TASK DIRECTIONS: Exact duplicates of all the records are needed.

[Items from a data source]

[Start of section]

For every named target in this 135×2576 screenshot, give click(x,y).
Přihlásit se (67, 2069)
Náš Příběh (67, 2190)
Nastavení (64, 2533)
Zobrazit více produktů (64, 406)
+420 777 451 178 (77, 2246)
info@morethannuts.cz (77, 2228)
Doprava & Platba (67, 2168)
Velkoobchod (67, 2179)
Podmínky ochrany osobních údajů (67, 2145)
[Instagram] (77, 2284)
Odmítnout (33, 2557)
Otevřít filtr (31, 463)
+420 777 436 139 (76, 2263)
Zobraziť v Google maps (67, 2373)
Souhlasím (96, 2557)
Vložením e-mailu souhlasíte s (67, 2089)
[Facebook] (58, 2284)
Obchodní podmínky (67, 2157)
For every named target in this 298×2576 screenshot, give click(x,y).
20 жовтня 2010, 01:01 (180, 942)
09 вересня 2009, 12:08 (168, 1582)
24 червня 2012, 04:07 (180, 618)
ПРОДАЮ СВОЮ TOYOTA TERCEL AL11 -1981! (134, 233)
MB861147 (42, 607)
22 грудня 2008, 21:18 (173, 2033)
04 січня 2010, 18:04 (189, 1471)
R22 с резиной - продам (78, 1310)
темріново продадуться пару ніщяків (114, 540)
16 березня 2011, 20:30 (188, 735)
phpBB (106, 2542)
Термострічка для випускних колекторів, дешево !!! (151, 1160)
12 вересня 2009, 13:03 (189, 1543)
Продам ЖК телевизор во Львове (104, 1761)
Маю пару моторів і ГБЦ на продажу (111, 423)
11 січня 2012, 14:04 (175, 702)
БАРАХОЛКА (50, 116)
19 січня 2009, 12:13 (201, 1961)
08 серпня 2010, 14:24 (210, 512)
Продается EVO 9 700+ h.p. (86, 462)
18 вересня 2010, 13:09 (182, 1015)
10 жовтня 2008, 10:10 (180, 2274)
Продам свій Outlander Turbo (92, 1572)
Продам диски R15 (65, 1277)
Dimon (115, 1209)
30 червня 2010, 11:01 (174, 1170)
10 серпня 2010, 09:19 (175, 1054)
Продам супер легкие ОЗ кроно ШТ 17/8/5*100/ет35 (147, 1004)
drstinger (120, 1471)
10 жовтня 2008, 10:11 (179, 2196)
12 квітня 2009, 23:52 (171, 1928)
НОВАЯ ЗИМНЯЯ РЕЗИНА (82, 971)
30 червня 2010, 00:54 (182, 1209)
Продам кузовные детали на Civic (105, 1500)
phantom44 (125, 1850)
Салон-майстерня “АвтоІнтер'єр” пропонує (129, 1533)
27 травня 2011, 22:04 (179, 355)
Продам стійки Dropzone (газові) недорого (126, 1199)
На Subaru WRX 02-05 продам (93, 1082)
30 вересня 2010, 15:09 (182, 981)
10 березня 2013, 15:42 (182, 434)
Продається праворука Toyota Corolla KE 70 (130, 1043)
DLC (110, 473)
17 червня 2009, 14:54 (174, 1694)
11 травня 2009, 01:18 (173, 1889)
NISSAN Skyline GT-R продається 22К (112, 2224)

[End of section]

RESPONSE TO THE TASK:
For every named target in this 135×2576 screenshot, give click(x,y).
Přihlásit se (67, 2069)
Náš Příběh (67, 2190)
Nastavení (64, 2533)
Zobrazit více produktů (64, 406)
+420 777 451 178 (77, 2246)
info@morethannuts.cz (77, 2228)
Doprava & Platba (67, 2168)
Velkoobchod (67, 2179)
Podmínky ochrany osobních údajů (67, 2145)
[Instagram] (77, 2284)
Odmítnout (33, 2557)
Otevřít filtr (31, 463)
+420 777 436 139 (76, 2263)
Zobraziť v Google maps (67, 2373)
Souhlasím (96, 2557)
Vložením e-mailu souhlasíte s (67, 2089)
[Facebook] (58, 2284)
Obchodní podmínky (67, 2157)
For every named target in this 298×2576 screenshot, give click(x,y).
20 жовтня 2010, 01:01 (180, 942)
09 вересня 2009, 12:08 (168, 1582)
24 червня 2012, 04:07 (180, 618)
ПРОДАЮ СВОЮ TOYOTA TERCEL AL11 -1981! (134, 233)
MB861147 (42, 607)
22 грудня 2008, 21:18 (173, 2033)
04 січня 2010, 18:04 (189, 1471)
R22 с резиной - продам (78, 1310)
темріново продадуться пару ніщяків (114, 540)
16 березня 2011, 20:30 (188, 735)
phpBB (106, 2542)
Термострічка для випускних колекторів, дешево !!! (151, 1160)
12 вересня 2009, 13:03 (189, 1543)
Продам ЖК телевизор во Львове (104, 1761)
Маю пару моторів і ГБЦ на продажу (111, 423)
11 січня 2012, 14:04 (175, 702)
БАРАХОЛКА (50, 116)
19 січня 2009, 12:13 (201, 1961)
08 серпня 2010, 14:24 (210, 512)
Продается EVO 9 700+ h.p. (86, 462)
18 вересня 2010, 13:09 (182, 1015)
10 жовтня 2008, 10:10 (180, 2274)
Продам свій Outlander Turbo (92, 1572)
Продам диски R15 (65, 1277)
Dimon (115, 1209)
30 червня 2010, 11:01 (174, 1170)
10 серпня 2010, 09:19 (175, 1054)
Продам супер легкие ОЗ кроно ШТ 17/8/5*100/ет35 (147, 1004)
drstinger (120, 1471)
10 жовтня 2008, 10:11 (179, 2196)
12 квітня 2009, 23:52 (171, 1928)
НОВАЯ ЗИМНЯЯ РЕЗИНА (82, 971)
30 червня 2010, 00:54 (182, 1209)
Продам кузовные детали на Civic (105, 1500)
phantom44 (125, 1850)
Салон-майстерня “АвтоІнтер'єр” пропонує (129, 1533)
27 травня 2011, 22:04 (179, 355)
Продам стійки Dropzone (газові) недорого (126, 1199)
На Subaru WRX 02-05 продам (93, 1082)
30 вересня 2010, 15:09 (182, 981)
10 березня 2013, 15:42 (182, 434)
Продається праворука Toyota Corolla KE 70 (130, 1043)
DLC (110, 473)
17 червня 2009, 14:54 (174, 1694)
11 травня 2009, 01:18 (173, 1889)
NISSAN Skyline GT-R продається 22К (112, 2224)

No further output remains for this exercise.